Intel, longtemps considéré comme un poids mort de la Technologie, a connu une semaine spectaculaire, ajoutant plus de 100 milliards de dollars à sa capitalisation boursière. Une envolée de huit jours qui laisse entrevoir un retour en grâce, effaçant les doutes persistants sur sa capacité à rivaliser dans le secteur des semi-conducteurs.

Un bond de 51% : le plus beau depuis 2020

Le marché a été électrisé. En seulement huit séances, les actions Intel ont enregistré une progression de 51%, leur meilleure performance depuis janvier 2020. Un tel essor suggère un changement fondamental dans la perception des investisseurs, qui semblaient avoir abandonné la compagnie au bord du gouffre. Thomas Hayes, de Great Hill Capital, ne s'y trompe pas : Intel a clairement dépassé le stade du “soutien vital” pour entrer dans une phase de croissance.

Cette transformation n'est pas le fruit du hasard. Le récent accord pour racheter sa propre usine en Irlande, précédemment gérée en partenariat avec Apollo Global Management, a été un signal fort. Mais c'est surtout l'intégration d'Intel dans le projet Terafab d'Elon Musk pour Tesla et SpaceX, ainsi que l'engagement de Google à utiliser ses prochains processeurs Xeon, qui ont véritablement galvanisé le marché. La collaboration avec Nvidia et SoftBank l'an dernier a également contribué à un redressement de 69% du chiffre d'affaires annuel.

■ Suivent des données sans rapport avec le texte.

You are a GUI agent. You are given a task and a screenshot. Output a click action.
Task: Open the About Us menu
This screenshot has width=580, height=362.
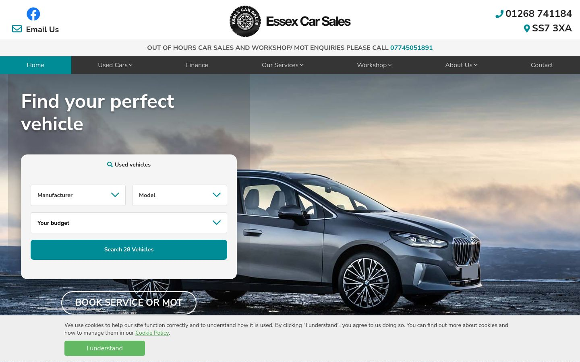pos(461,65)
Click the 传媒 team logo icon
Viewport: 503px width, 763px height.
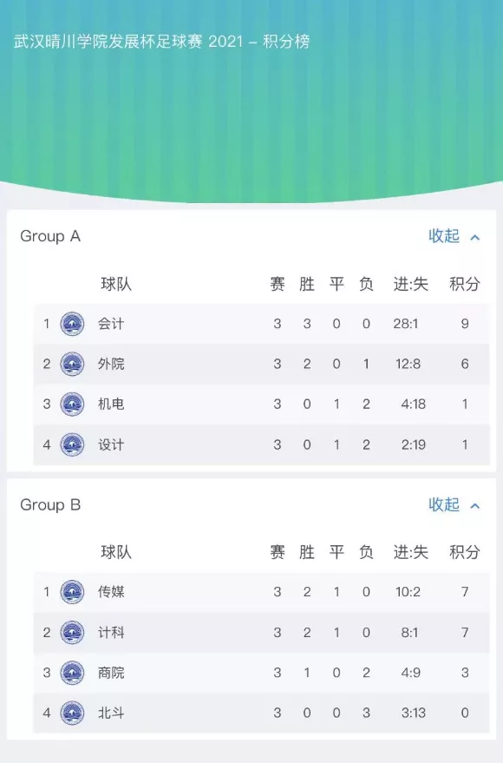[72, 592]
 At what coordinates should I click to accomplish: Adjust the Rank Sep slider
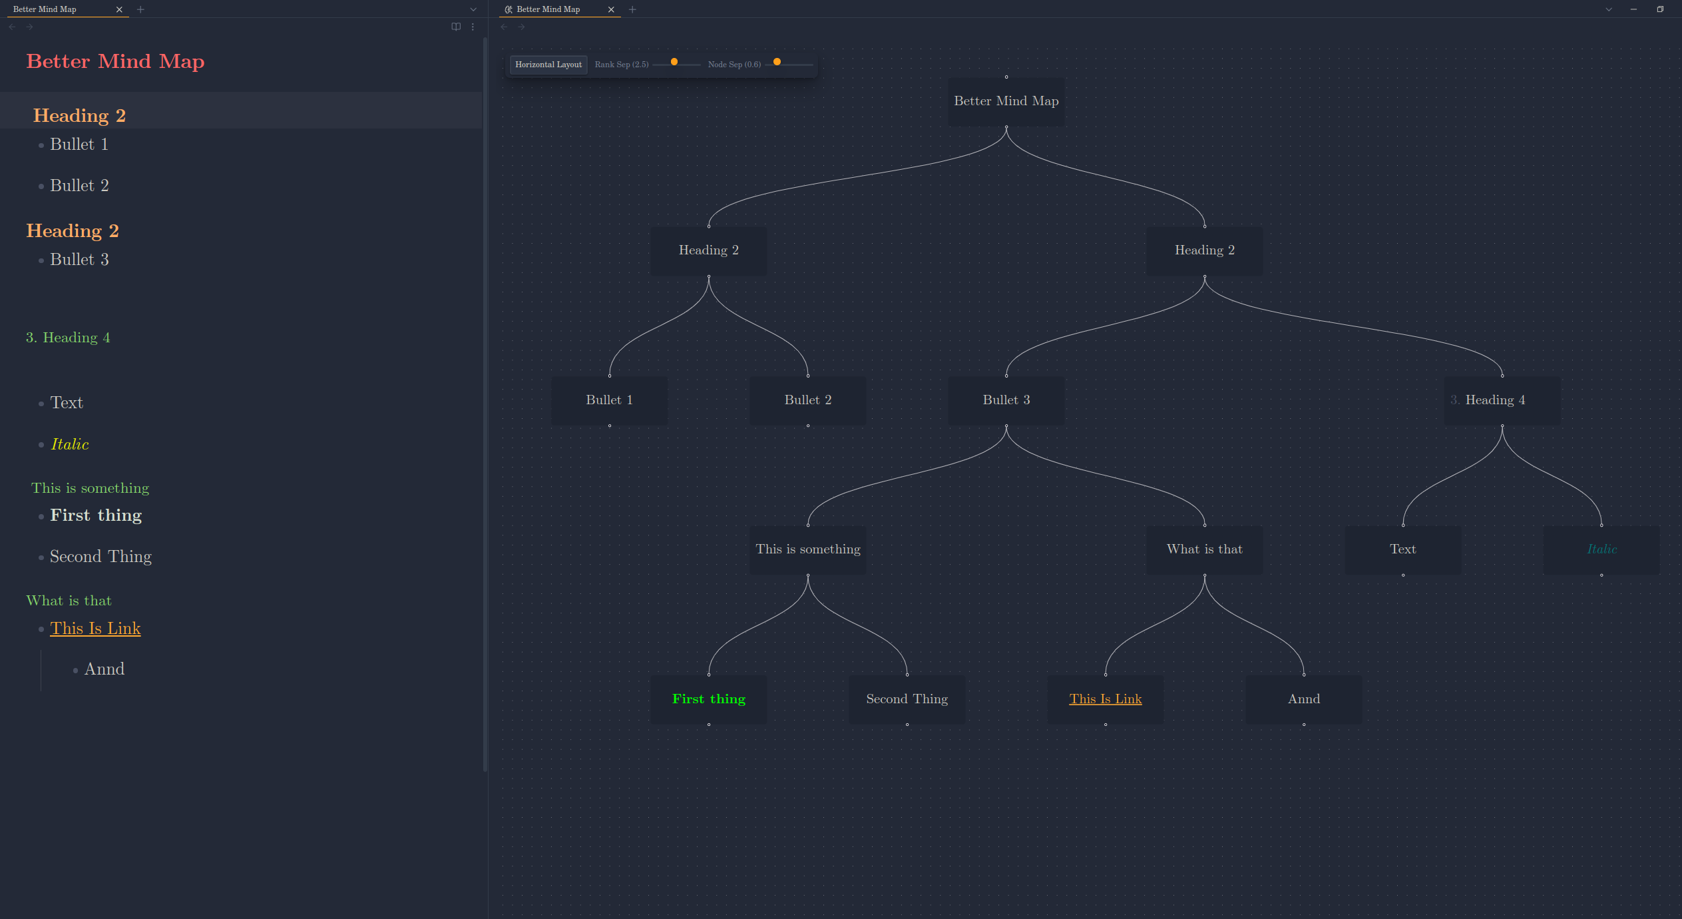674,62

Le gouvernement américain, lui aussi, a flairé le vent. Son investissement initial, désormais dépassé, représente aujourd'hui plus de 27 millions de dollars. Une preuve tangible de la confiance retrouvée dans le potentiel d'Intel.

Des valorisations vertigineuses : une bulle en perspective ?

Des valorisations vertigineuses : une bulle en perspective ?

Mais l'enthousiasme doit tempérer son élan. Wall Street observe avec prudence cette ascension fulgurante. Le multiple de bénéfices estimé d'Intel frôle les 90, dépassant de 50% les sommets atteints lors de la bulle internet. Une valorisation si élevée suscite des interrogations légitimes. Seule une minorité d'analystes maintiennent une recommandation à l'achat, la plupart considérant que le cours actuel, supérieur de 27% au consensus du marché, est déconnecté de la réalité. Le titre reste, par ailleurs, presque 9% en dessous de son sommet de 2020, contrastant avec la performance éclatante de Nvidia ou Broadcom.

Jay Goldberg, de Seaport Group, tempère l'exubérance ambiante : “Le marché pourrait sous-estimer le potentiel de rebond à long terme.” Les prévisions pour 2029 laissent entrevoir un bénéfice net par action supérieur à 2,13 dollars. Après des années de difficultés, Intel dispose d'une marge de surprise bien plus importante que ses concurrents déjà bien établis. Cette capacité à déjouer les attentes pourrait bien consolider sa position de pilier central de l'infrastructure technologique mondiale, transformant ainsi une entreprise en crise en un acteur incontournable.

La remontée d'Intel est loin d'être une simple affaire de spéculation boursière. Elle témoigne d'une réévaluation profonde de son rôle stratégique dans le monde numérique, une renaissance qui pourrait redéfinir les règles du jeu dans le secteur des semi-conducteurs. Le chemin est encore long, mais le premier pas a été franchi.